# Does anybody have any experience with IXS Hack Elbow pads?



## Bad Knees (Dec 30, 2008)

I need some elbow pads and these are cheap and look good.

The knee pad version gets a good write up but I cant find any info about the elbow pads.

Whats the catch?


----------



## SamL3227 (May 30, 2004)

i dunno.

but i want to know if anyone has tried out the new 661 rage elbow pads. their knee pads what is replacing the kyle strait. so its basically the new strait elbow pads.

but what bout other new pads too? i not heard too much on any of them lately?


----------



## Bad Knees (Dec 30, 2008)

The rage pads look good but the IXS are cheaper. 

I ordered the IXS in the end as they have their own euro DH series so I thought I would support that. I will update when I have them so others will have an idea.


----------



## Dr.Gonzo (Aug 12, 2007)

No update?


----------



## Bad Knees (Dec 30, 2008)

Totally forgot about this.

I have used them a few times now and I'm not sure about them. Yes when I have crashed they have saved my elbows from getting scraped but I think they might be causing me to get arm pump. 

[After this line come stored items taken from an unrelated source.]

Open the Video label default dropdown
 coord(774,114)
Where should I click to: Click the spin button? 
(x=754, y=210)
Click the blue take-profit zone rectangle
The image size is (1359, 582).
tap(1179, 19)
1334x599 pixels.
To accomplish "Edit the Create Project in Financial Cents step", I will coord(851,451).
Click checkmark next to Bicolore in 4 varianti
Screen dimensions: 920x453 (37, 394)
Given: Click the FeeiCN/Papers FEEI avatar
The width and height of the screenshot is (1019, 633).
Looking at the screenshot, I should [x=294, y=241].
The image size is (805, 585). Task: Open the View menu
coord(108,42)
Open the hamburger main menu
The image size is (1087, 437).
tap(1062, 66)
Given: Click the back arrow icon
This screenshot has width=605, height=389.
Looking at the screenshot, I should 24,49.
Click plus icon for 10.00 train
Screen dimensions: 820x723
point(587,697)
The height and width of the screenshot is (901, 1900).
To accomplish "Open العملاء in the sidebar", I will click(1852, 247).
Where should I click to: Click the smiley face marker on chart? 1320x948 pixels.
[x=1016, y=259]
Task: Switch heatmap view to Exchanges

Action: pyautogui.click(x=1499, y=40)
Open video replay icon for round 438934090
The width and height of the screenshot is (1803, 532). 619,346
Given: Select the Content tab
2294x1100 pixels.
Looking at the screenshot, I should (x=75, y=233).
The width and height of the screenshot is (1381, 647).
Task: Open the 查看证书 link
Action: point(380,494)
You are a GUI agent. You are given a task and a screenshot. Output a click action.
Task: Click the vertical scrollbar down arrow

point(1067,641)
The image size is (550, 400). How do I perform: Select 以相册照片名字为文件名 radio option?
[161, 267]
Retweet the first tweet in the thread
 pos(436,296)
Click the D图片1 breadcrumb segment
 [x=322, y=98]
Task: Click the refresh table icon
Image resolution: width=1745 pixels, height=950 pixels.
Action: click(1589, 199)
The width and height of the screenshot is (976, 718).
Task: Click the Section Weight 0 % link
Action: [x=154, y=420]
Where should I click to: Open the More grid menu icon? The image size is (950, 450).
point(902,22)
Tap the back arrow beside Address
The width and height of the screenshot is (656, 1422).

On the main occasions I have worn them there could have been contributing factors for the arm pump but I don't normally get it and I think the pads have at least contributed to me getting it. This could be down to the sizing, the pads are a large and are pretty comfortable but quite snug in fitting. I definitely wouldn't class my arms as large especially not compared to somebody who does a lot of riding and works out, I don't work out at all.

If I am right they really slowed me down on the descent of Snowdon. If I'm wrong I am a girl and need to do something about my arm pump problems. I might get some 661 Rage pads to see how they compare.


----------